# EXERCISE DIRECTIONS:
Turn the records from the line containing "I will pos(20,136)." through the line containing "point(1095,240)" into a Markdown table with two columns, Row and Entry. Number each line in Row, put the line itself in Entry, and leave out blank lines.

(Rows of pointing data)
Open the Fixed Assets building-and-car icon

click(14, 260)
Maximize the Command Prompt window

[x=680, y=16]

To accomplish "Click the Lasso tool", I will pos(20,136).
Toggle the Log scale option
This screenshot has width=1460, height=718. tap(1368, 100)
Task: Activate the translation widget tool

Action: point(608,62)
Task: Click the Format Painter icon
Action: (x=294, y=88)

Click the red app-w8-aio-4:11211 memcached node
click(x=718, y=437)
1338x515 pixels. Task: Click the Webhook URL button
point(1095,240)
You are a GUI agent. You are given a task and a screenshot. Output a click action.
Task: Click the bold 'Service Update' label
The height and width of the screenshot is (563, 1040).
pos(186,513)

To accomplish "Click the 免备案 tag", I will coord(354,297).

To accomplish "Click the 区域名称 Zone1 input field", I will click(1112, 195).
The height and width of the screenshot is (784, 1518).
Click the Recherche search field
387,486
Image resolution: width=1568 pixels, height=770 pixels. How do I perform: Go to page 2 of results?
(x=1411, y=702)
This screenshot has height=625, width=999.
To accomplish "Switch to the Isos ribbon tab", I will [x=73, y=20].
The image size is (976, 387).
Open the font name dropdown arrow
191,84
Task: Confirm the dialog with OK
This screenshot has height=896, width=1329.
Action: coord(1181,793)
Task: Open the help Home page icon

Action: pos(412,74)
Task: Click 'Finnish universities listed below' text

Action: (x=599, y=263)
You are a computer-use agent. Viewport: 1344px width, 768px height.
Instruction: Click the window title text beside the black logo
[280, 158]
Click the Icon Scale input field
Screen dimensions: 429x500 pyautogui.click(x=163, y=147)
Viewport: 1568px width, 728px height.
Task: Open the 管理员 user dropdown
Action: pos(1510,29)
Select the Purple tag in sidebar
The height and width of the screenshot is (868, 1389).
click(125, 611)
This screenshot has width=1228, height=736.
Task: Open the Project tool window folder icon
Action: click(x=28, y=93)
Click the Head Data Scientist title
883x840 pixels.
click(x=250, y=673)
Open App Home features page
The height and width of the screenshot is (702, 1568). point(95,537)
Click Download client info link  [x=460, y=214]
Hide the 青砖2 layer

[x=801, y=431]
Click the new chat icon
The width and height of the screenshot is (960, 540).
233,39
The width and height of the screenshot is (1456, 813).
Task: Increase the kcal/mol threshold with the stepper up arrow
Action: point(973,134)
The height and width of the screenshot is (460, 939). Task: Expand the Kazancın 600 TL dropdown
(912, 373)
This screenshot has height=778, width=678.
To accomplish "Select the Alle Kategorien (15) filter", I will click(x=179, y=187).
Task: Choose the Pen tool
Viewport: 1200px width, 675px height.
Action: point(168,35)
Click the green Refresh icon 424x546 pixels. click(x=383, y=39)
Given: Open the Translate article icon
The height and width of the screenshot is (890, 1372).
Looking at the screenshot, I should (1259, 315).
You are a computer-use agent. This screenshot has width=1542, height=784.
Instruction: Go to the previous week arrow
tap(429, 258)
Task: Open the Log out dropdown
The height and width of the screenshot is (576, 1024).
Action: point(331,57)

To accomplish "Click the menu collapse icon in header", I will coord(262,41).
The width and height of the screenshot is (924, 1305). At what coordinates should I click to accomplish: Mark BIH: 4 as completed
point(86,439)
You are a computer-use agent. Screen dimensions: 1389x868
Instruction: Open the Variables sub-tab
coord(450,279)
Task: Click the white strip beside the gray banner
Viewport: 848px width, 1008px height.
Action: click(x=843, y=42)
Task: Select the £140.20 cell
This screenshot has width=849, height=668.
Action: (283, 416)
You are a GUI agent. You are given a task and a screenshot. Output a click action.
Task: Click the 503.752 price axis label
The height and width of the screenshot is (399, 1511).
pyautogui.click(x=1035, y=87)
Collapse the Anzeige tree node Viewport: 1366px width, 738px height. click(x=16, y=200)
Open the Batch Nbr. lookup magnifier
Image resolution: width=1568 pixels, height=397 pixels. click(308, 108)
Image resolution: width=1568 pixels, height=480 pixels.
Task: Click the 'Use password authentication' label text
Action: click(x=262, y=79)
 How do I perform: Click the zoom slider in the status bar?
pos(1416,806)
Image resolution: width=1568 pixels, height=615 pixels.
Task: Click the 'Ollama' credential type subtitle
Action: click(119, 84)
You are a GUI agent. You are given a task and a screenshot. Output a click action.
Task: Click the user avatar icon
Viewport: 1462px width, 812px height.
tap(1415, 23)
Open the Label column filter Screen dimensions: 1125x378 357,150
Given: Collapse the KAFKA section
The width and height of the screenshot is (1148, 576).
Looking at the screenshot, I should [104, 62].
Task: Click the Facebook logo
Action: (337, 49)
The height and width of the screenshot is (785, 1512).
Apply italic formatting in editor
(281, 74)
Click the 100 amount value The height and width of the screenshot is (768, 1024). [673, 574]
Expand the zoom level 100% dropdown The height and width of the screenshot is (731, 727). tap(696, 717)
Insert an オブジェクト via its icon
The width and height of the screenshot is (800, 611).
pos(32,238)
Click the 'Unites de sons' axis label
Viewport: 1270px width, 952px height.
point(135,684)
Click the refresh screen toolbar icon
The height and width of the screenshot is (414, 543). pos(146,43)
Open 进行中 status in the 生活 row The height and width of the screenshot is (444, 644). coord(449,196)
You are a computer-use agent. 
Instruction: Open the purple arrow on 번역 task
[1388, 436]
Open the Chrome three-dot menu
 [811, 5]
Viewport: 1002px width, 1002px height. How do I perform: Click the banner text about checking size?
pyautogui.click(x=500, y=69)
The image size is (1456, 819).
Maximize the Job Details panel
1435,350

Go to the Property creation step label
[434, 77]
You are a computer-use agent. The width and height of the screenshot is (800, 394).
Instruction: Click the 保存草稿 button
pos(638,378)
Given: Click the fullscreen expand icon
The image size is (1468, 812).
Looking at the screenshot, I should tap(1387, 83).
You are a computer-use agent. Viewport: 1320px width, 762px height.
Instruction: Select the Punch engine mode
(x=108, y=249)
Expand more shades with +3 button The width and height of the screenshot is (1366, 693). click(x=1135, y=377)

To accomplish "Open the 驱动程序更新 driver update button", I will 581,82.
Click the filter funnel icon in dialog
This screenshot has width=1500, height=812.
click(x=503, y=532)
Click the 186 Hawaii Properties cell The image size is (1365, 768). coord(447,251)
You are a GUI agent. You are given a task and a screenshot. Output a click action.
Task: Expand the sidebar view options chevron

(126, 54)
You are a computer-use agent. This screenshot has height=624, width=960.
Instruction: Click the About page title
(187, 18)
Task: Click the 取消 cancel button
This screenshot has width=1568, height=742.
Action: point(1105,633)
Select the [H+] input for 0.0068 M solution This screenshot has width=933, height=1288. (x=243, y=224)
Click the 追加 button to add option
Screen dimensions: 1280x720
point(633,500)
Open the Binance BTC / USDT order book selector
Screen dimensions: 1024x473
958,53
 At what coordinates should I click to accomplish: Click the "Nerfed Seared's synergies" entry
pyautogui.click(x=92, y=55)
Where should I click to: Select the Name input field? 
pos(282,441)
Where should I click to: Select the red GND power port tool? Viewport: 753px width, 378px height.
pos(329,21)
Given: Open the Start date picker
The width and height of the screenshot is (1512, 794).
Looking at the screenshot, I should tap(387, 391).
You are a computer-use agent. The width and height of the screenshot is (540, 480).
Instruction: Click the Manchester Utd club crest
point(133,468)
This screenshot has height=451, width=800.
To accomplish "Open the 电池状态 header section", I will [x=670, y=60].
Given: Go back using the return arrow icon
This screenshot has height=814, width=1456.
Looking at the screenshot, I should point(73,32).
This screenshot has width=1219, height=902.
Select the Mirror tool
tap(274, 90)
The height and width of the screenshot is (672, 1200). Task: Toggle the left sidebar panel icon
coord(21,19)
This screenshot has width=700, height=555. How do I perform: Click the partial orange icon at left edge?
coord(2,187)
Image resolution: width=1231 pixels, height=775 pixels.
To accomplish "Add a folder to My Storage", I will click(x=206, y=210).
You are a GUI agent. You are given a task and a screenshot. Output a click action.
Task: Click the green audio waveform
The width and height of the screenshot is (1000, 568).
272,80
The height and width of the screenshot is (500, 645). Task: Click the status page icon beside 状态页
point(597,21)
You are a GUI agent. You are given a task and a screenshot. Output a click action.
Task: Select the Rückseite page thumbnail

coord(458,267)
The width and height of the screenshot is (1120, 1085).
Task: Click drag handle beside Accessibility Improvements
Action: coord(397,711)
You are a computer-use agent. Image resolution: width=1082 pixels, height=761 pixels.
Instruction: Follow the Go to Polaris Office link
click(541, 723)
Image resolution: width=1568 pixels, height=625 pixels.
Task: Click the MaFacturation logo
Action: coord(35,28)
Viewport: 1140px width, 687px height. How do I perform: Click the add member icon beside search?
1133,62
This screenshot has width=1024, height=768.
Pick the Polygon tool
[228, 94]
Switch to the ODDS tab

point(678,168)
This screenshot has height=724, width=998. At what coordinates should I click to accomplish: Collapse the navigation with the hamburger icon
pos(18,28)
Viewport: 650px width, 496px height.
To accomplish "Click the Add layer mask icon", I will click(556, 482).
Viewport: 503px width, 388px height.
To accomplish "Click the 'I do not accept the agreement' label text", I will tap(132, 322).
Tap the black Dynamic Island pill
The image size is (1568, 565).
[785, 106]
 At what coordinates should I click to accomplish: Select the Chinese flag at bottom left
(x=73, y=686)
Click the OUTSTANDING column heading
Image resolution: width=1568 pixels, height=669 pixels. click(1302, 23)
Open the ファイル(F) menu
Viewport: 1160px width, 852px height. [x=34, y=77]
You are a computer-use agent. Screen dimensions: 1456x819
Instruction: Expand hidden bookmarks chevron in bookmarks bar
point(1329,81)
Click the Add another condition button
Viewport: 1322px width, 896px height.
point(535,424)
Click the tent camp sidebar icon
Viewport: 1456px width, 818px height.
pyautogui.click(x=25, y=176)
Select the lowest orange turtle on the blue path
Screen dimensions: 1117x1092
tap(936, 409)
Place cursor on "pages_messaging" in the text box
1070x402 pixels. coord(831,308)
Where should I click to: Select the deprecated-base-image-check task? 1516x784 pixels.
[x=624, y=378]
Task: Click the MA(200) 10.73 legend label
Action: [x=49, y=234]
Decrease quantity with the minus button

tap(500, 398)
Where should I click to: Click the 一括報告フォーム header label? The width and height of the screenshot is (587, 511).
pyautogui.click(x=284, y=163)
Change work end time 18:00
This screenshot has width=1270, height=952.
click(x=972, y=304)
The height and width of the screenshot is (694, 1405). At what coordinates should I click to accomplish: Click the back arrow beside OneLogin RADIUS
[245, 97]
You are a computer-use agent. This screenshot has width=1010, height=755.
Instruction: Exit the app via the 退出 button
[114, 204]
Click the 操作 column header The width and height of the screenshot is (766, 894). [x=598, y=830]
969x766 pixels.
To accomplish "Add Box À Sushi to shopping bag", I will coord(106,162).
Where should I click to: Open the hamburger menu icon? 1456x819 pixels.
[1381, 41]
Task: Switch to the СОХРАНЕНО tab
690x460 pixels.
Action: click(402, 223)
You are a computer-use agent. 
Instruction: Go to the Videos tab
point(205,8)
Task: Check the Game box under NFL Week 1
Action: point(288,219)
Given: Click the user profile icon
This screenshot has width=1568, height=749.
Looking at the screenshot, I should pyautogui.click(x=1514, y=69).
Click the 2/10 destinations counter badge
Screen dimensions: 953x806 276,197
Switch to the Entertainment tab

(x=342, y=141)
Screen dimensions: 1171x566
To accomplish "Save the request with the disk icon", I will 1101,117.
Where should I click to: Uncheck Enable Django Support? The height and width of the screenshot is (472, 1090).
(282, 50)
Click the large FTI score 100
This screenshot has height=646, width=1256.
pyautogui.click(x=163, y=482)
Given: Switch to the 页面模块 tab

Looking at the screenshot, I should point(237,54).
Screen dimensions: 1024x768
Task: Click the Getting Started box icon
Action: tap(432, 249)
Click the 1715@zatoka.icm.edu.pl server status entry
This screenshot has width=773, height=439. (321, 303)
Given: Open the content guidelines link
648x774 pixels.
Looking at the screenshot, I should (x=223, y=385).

# EXERCISE ANSWER:
| Row | Entry |
|---|---|
| 1 | To accomplish "Click the Lasso tool", I will pos(20,136). |
| 2 | Toggle the Log scale option |
| 3 | This screenshot has width=1460, height=718. tap(1368, 100) |
| 4 | Task: Activate the translation widget tool |
| 5 | Action: point(608,62) |
| 6 | Task: Click the Format Painter icon |
| 7 | Action: (x=294, y=88) |
| 8 | Click the red app-w8-aio-4:11211 memcached node |
| 9 | click(x=718, y=437) |
| 10 | 1338x515 pixels. Task: Click the Webhook URL button |
| 11 | point(1095,240) |